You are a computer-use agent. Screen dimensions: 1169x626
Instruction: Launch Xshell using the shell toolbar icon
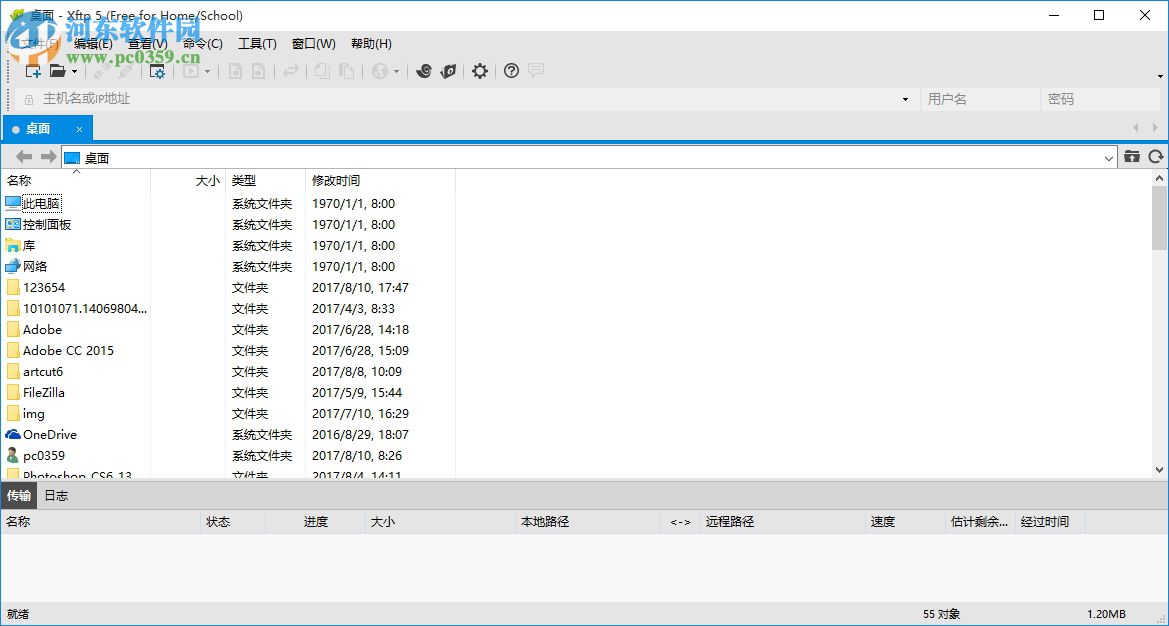click(424, 71)
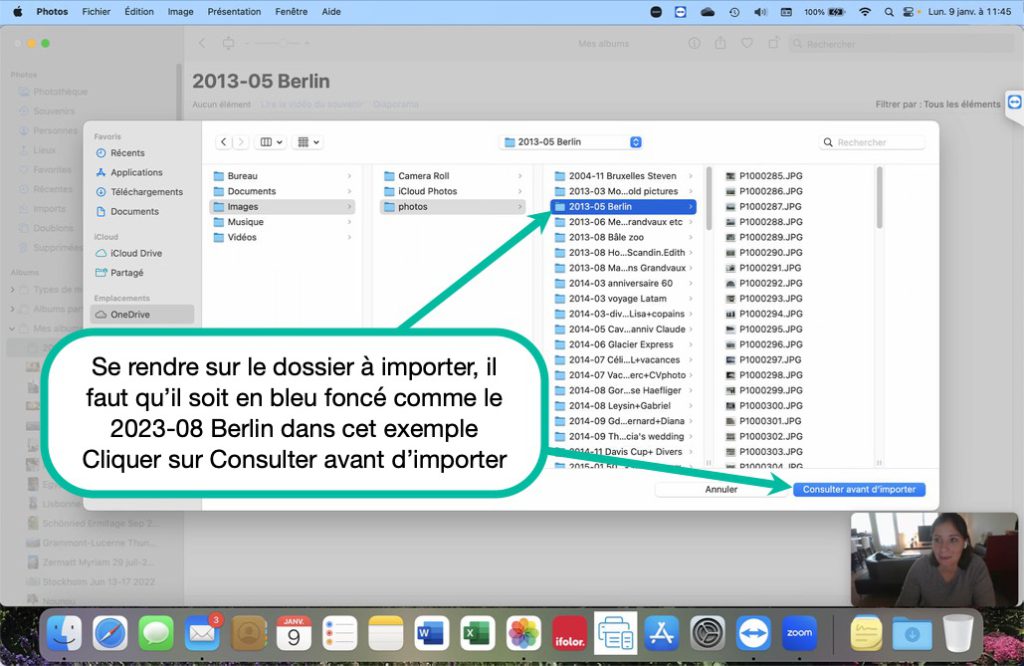Click the file dialog back arrow
This screenshot has height=666, width=1024.
click(x=224, y=143)
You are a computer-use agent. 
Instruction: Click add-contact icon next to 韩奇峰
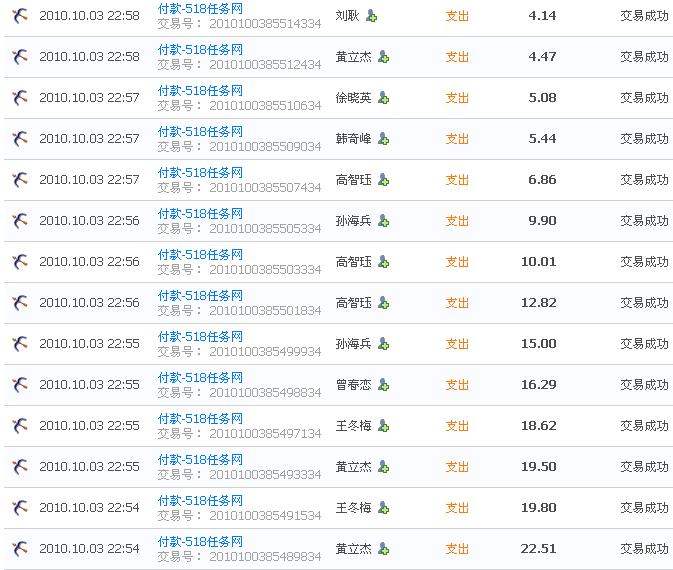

= = =

### [Problem statement]
Output every line of the data above unchanged, omitting the pictures.

### [Finished answer]
You are a computer-use agent. Screen dimensions: 1169x626
Instruction: Launch Xshell using the shell toolbar icon
click(424, 71)
Click the file dialog back arrow
This screenshot has height=666, width=1024.
click(x=224, y=143)
You are a computer-use agent. 
Instruction: Click add-contact icon next to 韩奇峰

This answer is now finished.